▸ ENTRIES SUPPLIED
━━━━━━

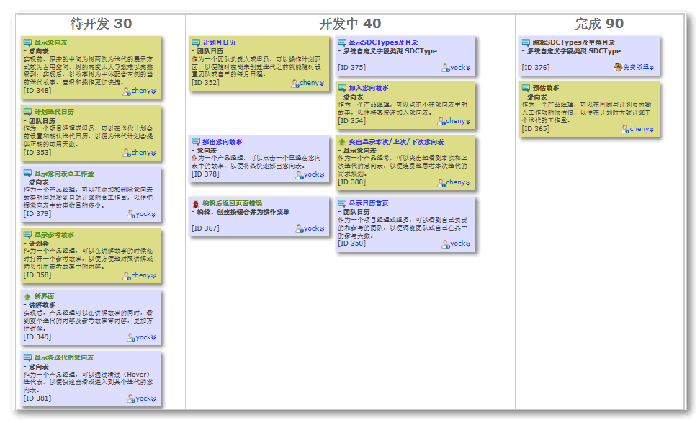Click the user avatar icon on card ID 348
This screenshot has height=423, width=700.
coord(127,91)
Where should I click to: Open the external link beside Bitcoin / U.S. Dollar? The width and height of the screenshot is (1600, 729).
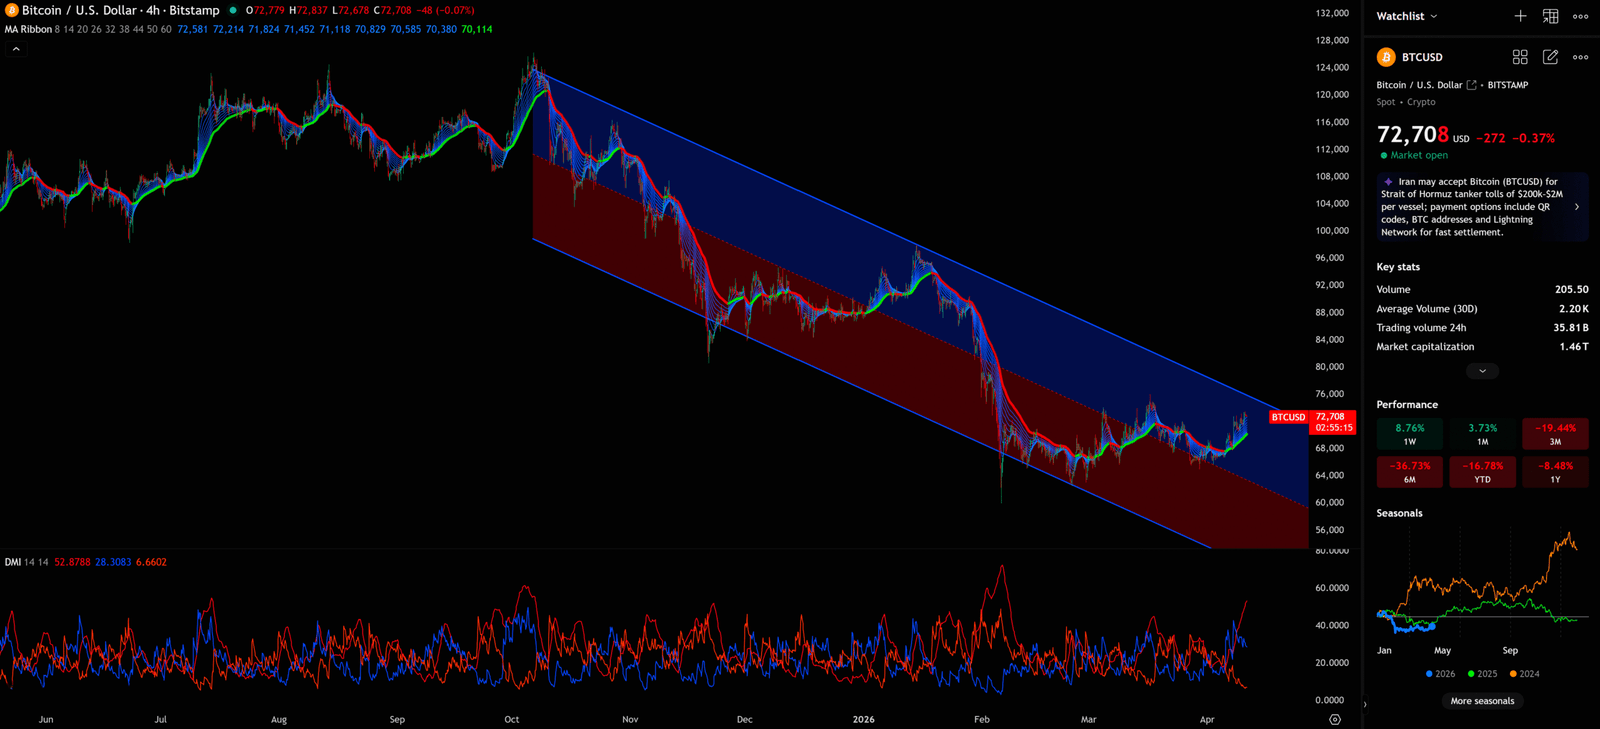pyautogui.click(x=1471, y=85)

━━━━━━

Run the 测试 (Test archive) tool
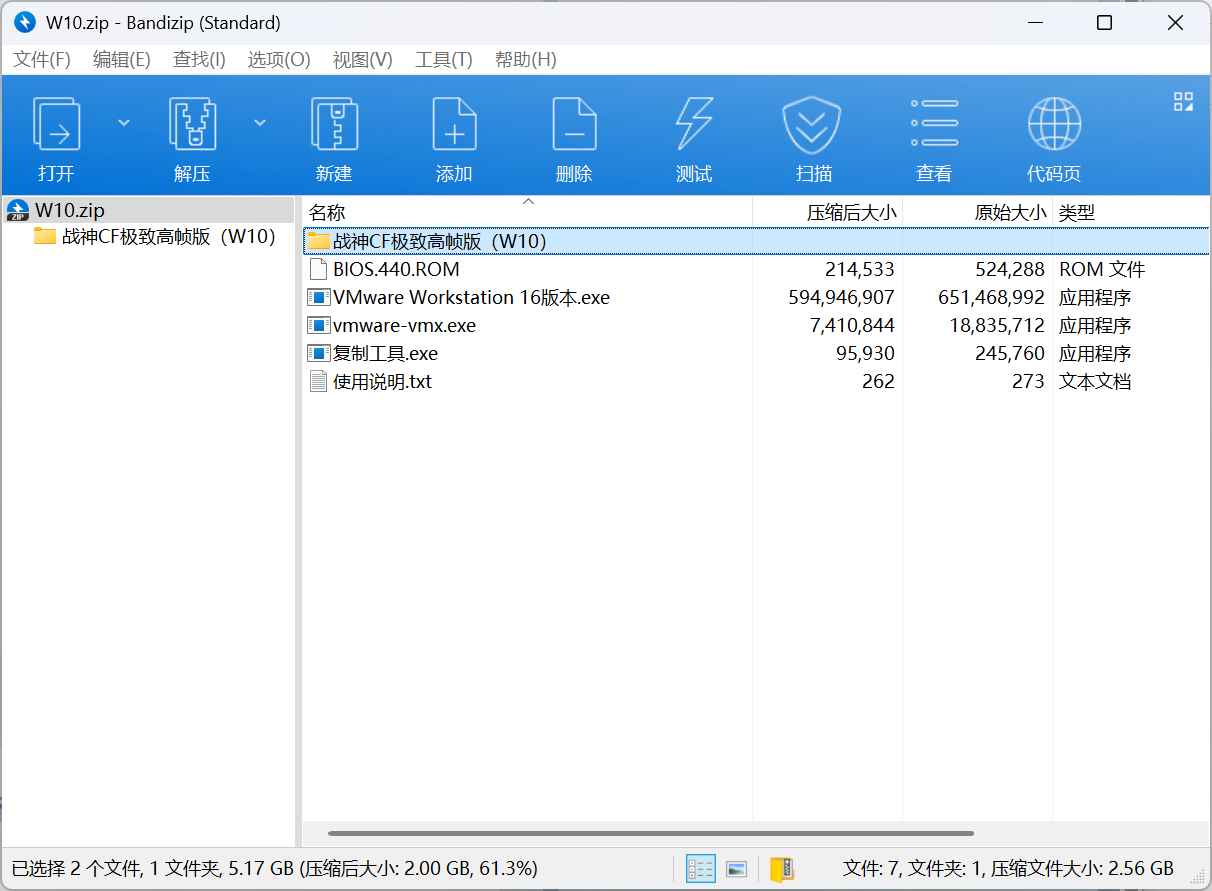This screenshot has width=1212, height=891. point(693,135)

━━━━━━

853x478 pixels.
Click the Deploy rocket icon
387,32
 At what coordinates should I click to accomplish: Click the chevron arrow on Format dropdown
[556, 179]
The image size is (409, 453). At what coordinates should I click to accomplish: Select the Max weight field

━━━━━━

▸ WHAT THE EXERCISE ASKS
Given the records above, return exactly the lines starting at the line containing "853x478 pixels." and ending at the line containing "The image size", including both.

▸ ANSWER BOX
853x478 pixels.
Click the Deploy rocket icon
387,32
 At what coordinates should I click to accomplish: Click the chevron arrow on Format dropdown
[556, 179]
The image size is (409, 453). At what coordinates should I click to accomplish: Select the Max weight field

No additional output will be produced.